About 10% of patients requiring therapy are unresponsive to tolerable doses of a corticosteroid and should be given a 6-mo trial of methotrexate 10 to 15 mg/wk. Initially, methotrexate and corticosteroids are both given; over 8 wk, the corticosteroid dose can be tapered and, in many cases, stopped. The maximal response to methotrexate, however, may take 6 to 12 mo. In such cases, prednisone must be tapered more slowly. Serial blood counts and liver enzyme tests should be done every 1 to 2 wk initially and then every 4 to 6 wk once a stable dose is achieved. Folate (1 mg po once/day) is recommended for patients treated with methotrexate.
Prophylaxis against Pneumocystis jirovecii pneumonia should be considered if patients are taking corticosteroids or immunosuppressants.
Other drugs reported to be effective in small numbers of patients who are corticosteroid-resistant or who experience complicating adverse effects include azathioprine, cyclophosphamide, chlorambucil, chloroquine or hydroxychloroquine, thalidomide, pentoxifylline, and infliximab. Immunosuppressants are often more effective in refractory cases; relapse is common after cessation. Infliximab, a TNF inhibitor, can be effective for treatment of chronic corticosteroid-dependent pulmonary sarcoidosis, refractory lupus pernio, and neurosarcoidosis. It is given intravenously 3 to 5 mg/kg once, again 2 wk later, then once/mo.
Hydroxychloroquine 200 mg po bid can be as effective as corticosteroids for treating hypercalcemia, disfiguring skin sarcoidosis, or enlarged uncomfortable or disfiguring peripheral lymph nodes.
Patients who have heart block or ventricular arrhythmias due to cardiac involvement should have an implantable cardiac defibrillator and pacemaker placed as well as drug therapy.
No available drugs have consistently prevented pulmonary fibrosis.
Organ transplantation is an option for patients with end-stage pulmonary, cardiac, or liver involvement, although disease may recur in the transplanted organ.

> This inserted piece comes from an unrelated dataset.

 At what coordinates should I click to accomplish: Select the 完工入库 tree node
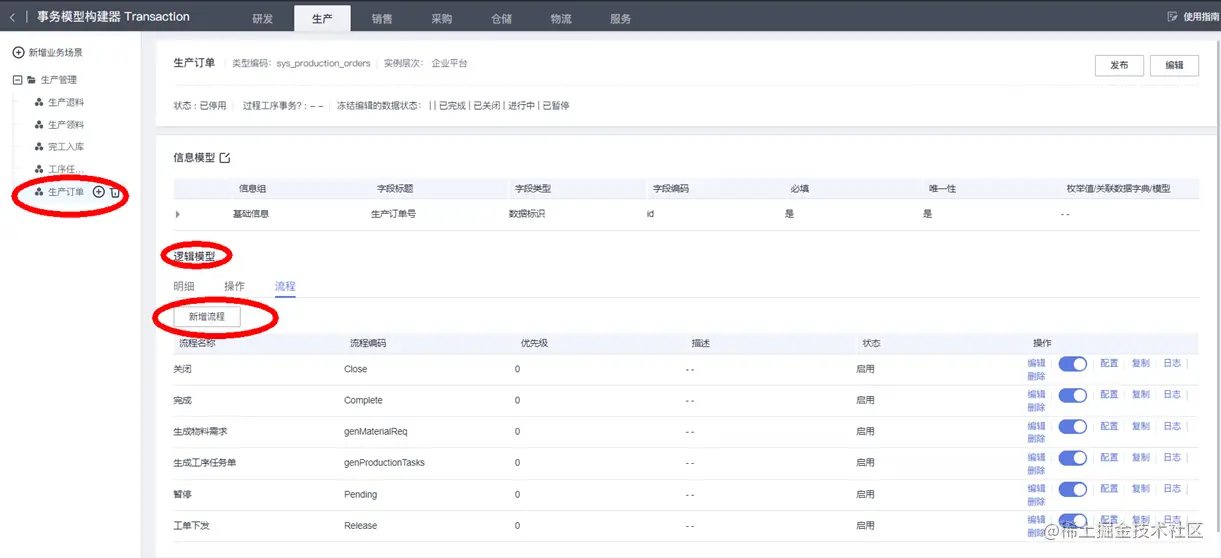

Systemic and extrapulmonary involvement are common with sarcoidosis, but > 90% of adult patients have pulmonary involvement.
Obtain a chest imaging study but confirm the diagnosis by biopsy, usually endobronchial ultrasound-guided transbronchial needle aspiration of a mediastinal or hilar lymph node.

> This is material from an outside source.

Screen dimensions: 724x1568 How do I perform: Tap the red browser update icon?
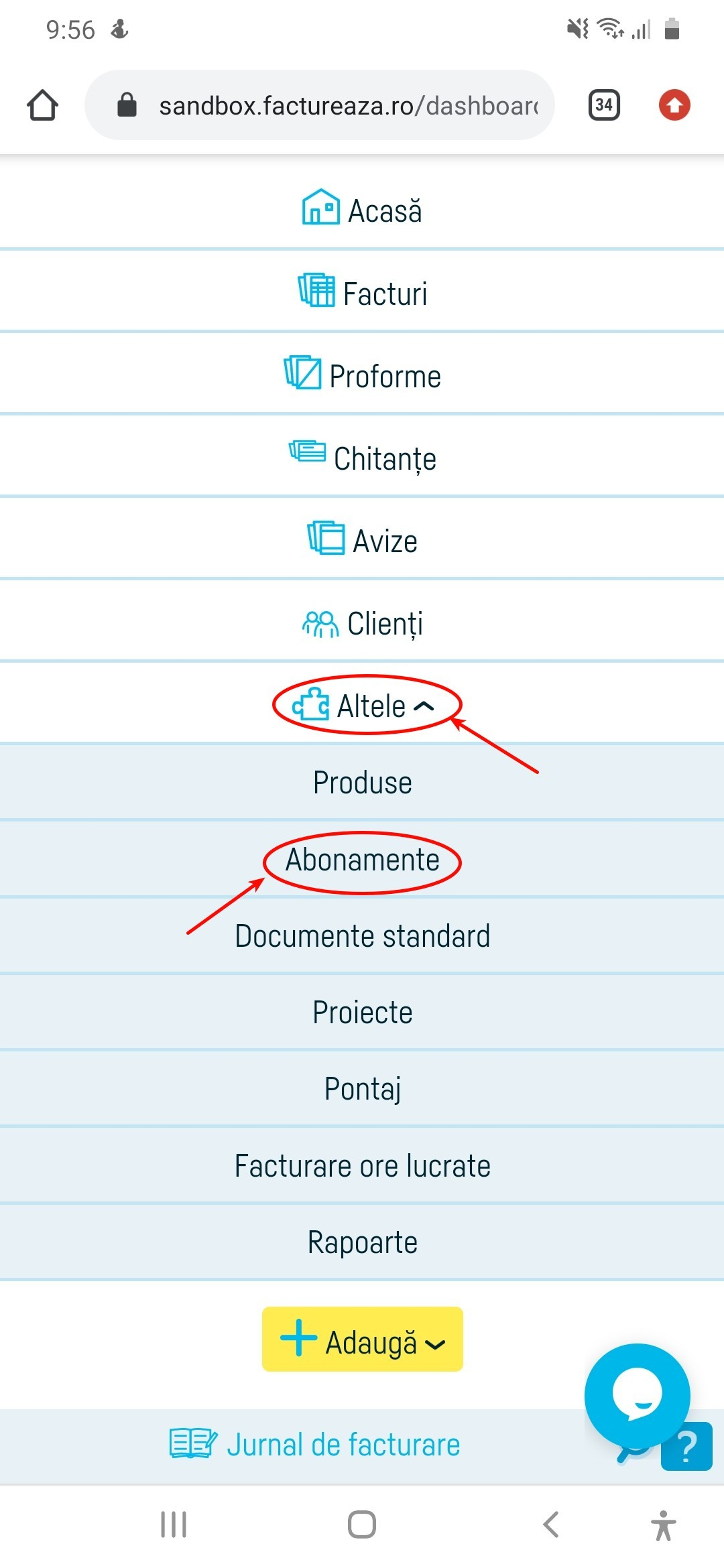(x=674, y=105)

Assess pulmonary severity with pulmonary function testing and exercise pulse oximetry.
Test for extrapulmonary involvement with ECG, slit-lamp examination, renal and hepatic function tests, and serum and urinary Ca testing.
Treat patients with systemic corticosteroids when indicated (eg, severe symptoms, hypercalcemia, progressive decline in organ function, cardiac or neurologic involvement).
Treat with immunosuppressants if patients cannot tolerate moderate doses of corticosteroids, sarcoidosis is resistant to corticosteroids, or if corticosteroids are required long term.